PROBLEM DESCRIPTION:
Output the listing below in full, exactly as written.

DATA FOR THIS EXERCISE:

##########

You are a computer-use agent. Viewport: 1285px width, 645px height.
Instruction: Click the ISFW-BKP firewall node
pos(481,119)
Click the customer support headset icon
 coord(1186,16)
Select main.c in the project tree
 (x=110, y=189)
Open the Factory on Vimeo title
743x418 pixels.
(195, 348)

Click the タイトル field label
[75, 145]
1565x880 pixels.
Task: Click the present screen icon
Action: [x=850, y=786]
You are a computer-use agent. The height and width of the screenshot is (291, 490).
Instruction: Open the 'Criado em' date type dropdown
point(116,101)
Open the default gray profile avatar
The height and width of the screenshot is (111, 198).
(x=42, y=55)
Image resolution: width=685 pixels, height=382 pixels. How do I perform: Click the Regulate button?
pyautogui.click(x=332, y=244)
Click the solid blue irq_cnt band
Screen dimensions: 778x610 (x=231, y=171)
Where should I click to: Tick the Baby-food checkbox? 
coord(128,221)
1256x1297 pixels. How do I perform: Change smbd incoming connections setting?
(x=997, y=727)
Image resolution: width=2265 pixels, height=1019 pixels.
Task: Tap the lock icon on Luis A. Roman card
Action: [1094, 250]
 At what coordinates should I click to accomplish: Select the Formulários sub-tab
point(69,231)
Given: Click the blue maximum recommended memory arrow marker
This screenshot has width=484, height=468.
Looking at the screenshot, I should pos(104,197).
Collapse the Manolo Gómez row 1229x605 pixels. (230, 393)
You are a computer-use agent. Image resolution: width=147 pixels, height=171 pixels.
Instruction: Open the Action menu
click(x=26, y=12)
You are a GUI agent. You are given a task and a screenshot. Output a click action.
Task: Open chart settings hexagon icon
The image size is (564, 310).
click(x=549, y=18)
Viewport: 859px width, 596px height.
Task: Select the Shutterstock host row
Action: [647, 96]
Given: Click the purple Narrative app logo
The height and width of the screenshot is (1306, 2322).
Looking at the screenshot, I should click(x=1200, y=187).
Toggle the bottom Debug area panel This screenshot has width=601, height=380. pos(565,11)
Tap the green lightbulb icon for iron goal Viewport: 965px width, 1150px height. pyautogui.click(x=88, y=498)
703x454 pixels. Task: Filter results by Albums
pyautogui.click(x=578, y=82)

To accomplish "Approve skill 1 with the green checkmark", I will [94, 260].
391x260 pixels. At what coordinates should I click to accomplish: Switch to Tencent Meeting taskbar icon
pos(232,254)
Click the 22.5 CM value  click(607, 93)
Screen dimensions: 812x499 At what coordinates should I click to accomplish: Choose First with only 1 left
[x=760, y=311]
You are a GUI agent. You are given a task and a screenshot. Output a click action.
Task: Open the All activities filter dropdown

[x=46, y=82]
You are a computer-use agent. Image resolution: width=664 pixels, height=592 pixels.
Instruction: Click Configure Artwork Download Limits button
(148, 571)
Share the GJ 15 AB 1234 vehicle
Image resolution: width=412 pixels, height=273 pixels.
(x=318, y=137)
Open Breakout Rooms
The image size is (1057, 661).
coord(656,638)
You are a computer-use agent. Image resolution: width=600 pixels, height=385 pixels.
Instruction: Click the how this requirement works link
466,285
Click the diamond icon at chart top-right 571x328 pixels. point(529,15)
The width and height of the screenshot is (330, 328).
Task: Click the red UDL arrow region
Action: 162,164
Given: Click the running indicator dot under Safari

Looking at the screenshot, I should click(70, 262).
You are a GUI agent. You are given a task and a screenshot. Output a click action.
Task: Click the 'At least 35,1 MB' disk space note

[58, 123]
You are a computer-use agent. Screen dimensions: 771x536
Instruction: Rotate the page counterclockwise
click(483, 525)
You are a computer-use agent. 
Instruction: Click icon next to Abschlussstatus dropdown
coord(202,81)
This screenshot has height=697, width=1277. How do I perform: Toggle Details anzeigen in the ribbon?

##########

TASK RESPONSE:
You are a computer-use agent. Viewport: 1285px width, 645px height.
Instruction: Click the ISFW-BKP firewall node
pos(481,119)
Click the customer support headset icon
 coord(1186,16)
Select main.c in the project tree
 (x=110, y=189)
Open the Factory on Vimeo title
743x418 pixels.
(195, 348)

Click the タイトル field label
[75, 145]
1565x880 pixels.
Task: Click the present screen icon
Action: [x=850, y=786]
You are a computer-use agent. The height and width of the screenshot is (291, 490).
Instruction: Open the 'Criado em' date type dropdown
point(116,101)
Open the default gray profile avatar
The height and width of the screenshot is (111, 198).
(x=42, y=55)
Image resolution: width=685 pixels, height=382 pixels. How do I perform: Click the Regulate button?
pyautogui.click(x=332, y=244)
Click the solid blue irq_cnt band
Screen dimensions: 778x610 (x=231, y=171)
Where should I click to: Tick the Baby-food checkbox? 
coord(128,221)
1256x1297 pixels. How do I perform: Change smbd incoming connections setting?
(x=997, y=727)
Image resolution: width=2265 pixels, height=1019 pixels.
Task: Tap the lock icon on Luis A. Roman card
Action: [1094, 250]
 At what coordinates should I click to accomplish: Select the Formulários sub-tab
point(69,231)
Given: Click the blue maximum recommended memory arrow marker
This screenshot has width=484, height=468.
Looking at the screenshot, I should pos(104,197).
Collapse the Manolo Gómez row 1229x605 pixels. (230, 393)
You are a computer-use agent. Image resolution: width=147 pixels, height=171 pixels.
Instruction: Open the Action menu
click(x=26, y=12)
You are a GUI agent. You are given a task and a screenshot. Output a click action.
Task: Open chart settings hexagon icon
The image size is (564, 310).
click(x=549, y=18)
Viewport: 859px width, 596px height.
Task: Select the Shutterstock host row
Action: [647, 96]
Given: Click the purple Narrative app logo
The height and width of the screenshot is (1306, 2322).
Looking at the screenshot, I should click(x=1200, y=187).
Toggle the bottom Debug area panel This screenshot has width=601, height=380. pos(565,11)
Tap the green lightbulb icon for iron goal Viewport: 965px width, 1150px height. pyautogui.click(x=88, y=498)
703x454 pixels. Task: Filter results by Albums
pyautogui.click(x=578, y=82)

To accomplish "Approve skill 1 with the green checkmark", I will [94, 260].
391x260 pixels. At what coordinates should I click to accomplish: Switch to Tencent Meeting taskbar icon
pos(232,254)
Click the 22.5 CM value  click(607, 93)
Screen dimensions: 812x499 At what coordinates should I click to accomplish: Choose First with only 1 left
[x=760, y=311]
You are a GUI agent. You are given a task and a screenshot. Output a click action.
Task: Open the All activities filter dropdown

[x=46, y=82]
You are a computer-use agent. Image resolution: width=664 pixels, height=592 pixels.
Instruction: Click Configure Artwork Download Limits button
(148, 571)
Share the GJ 15 AB 1234 vehicle
Image resolution: width=412 pixels, height=273 pixels.
(x=318, y=137)
Open Breakout Rooms
The image size is (1057, 661).
coord(656,638)
You are a computer-use agent. Image resolution: width=600 pixels, height=385 pixels.
Instruction: Click the how this requirement works link
466,285
Click the diamond icon at chart top-right 571x328 pixels. point(529,15)
The width and height of the screenshot is (330, 328).
Task: Click the red UDL arrow region
Action: 162,164
Given: Click the running indicator dot under Safari

Looking at the screenshot, I should click(70, 262).
You are a GUI agent. You are given a task and a screenshot. Output a click action.
Task: Click the 'At least 35,1 MB' disk space note

[58, 123]
You are a computer-use agent. Screen dimensions: 771x536
Instruction: Rotate the page counterclockwise
click(483, 525)
You are a computer-use agent. 
Instruction: Click icon next to Abschlussstatus dropdown
coord(202,81)
This screenshot has height=697, width=1277. How do I perform: Toggle Details anzeigen in the ribbon?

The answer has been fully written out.